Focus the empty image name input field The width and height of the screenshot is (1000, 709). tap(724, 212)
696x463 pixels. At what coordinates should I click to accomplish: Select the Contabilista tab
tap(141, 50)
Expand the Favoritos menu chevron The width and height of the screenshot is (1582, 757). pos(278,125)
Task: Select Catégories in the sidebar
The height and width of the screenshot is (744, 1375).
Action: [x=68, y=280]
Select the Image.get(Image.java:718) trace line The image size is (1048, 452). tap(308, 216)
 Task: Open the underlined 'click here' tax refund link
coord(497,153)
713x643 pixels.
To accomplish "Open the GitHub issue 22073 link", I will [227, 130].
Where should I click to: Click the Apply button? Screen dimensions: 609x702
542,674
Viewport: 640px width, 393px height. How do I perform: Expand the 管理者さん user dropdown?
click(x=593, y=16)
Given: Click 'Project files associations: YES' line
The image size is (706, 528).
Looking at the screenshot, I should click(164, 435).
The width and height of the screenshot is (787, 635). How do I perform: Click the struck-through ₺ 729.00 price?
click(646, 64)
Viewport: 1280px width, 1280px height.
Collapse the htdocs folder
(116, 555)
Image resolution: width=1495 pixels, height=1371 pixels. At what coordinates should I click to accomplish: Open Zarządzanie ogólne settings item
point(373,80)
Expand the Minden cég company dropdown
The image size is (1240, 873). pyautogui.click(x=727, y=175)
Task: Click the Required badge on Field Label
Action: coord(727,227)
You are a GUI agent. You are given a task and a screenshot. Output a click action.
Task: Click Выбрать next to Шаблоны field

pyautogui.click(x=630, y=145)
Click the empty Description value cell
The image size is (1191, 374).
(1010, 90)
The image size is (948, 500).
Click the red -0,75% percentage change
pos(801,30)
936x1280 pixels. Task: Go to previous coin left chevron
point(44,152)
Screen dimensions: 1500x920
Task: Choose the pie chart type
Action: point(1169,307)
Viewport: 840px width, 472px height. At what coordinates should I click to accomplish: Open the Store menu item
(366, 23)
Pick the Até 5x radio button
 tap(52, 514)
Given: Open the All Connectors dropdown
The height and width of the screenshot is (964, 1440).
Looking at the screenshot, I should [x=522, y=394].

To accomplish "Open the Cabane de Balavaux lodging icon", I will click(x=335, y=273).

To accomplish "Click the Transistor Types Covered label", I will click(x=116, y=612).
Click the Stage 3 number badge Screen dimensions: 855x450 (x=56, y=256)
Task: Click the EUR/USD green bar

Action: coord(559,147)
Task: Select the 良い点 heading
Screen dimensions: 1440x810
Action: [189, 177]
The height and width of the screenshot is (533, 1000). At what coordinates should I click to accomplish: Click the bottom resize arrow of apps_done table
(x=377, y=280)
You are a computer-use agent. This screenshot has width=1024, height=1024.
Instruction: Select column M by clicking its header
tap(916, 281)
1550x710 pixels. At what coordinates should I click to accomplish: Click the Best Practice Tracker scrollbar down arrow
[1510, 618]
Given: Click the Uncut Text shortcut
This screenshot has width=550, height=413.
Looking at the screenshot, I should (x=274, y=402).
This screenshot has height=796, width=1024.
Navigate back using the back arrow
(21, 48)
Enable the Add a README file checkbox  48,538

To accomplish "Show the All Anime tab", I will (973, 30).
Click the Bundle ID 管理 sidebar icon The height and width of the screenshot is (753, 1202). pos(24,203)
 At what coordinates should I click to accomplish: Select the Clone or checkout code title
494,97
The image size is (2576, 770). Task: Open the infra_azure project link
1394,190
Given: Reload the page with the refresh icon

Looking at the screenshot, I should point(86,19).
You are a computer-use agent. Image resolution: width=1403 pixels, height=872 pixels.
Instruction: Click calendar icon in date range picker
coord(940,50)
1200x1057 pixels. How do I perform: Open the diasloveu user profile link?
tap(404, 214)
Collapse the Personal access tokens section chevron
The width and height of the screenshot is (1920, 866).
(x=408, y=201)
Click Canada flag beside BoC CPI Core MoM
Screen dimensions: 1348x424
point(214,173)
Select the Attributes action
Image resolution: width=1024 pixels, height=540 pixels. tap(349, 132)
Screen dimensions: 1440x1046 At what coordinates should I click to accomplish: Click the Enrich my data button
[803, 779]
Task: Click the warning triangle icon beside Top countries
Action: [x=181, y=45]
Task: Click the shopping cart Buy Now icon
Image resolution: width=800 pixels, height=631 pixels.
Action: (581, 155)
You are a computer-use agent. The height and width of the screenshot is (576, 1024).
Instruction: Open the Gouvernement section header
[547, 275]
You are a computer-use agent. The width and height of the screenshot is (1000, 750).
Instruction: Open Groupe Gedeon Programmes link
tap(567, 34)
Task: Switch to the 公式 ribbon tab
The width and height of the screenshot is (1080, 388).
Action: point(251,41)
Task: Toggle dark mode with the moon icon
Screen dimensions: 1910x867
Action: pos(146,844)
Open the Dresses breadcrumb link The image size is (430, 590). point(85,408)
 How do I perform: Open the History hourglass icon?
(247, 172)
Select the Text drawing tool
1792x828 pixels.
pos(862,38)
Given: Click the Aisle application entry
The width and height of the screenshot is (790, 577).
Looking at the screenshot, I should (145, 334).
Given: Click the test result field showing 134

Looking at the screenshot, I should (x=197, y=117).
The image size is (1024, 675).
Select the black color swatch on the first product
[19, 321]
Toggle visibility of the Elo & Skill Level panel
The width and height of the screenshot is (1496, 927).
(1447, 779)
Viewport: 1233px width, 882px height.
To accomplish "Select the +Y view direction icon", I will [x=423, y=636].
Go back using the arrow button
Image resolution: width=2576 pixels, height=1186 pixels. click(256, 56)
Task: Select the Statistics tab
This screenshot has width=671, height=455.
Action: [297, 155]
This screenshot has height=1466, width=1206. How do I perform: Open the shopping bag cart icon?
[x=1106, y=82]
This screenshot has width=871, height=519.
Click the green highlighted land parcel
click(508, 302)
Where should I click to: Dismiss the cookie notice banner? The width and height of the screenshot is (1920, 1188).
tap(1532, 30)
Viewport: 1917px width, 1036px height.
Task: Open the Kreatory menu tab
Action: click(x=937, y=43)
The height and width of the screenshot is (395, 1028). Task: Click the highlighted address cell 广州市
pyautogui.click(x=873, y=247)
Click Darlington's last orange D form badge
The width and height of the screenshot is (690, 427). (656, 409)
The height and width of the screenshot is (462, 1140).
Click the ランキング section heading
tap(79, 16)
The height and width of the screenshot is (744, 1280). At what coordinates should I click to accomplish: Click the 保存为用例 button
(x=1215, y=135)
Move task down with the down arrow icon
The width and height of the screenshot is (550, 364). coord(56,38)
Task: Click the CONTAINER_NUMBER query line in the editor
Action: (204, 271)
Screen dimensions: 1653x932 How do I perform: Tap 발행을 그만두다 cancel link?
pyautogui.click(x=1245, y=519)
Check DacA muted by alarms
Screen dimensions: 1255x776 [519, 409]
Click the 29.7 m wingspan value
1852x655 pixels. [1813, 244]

★ ★ ★

**Exercise description:**
Copy range, inclusive: the line holding "Pick the Até 5x radio button" to the line holding "Click the Stage". Reproduce exactly those lines of the records above and no others.

**Exercise solution:**
Pick the Até 5x radio button
 tap(52, 514)
Given: Open the All Connectors dropdown
The height and width of the screenshot is (964, 1440).
Looking at the screenshot, I should [x=522, y=394].

To accomplish "Open the Cabane de Balavaux lodging icon", I will click(x=335, y=273).

To accomplish "Click the Transistor Types Covered label", I will click(x=116, y=612).
Click the Stage 3 number badge Screen dimensions: 855x450 (x=56, y=256)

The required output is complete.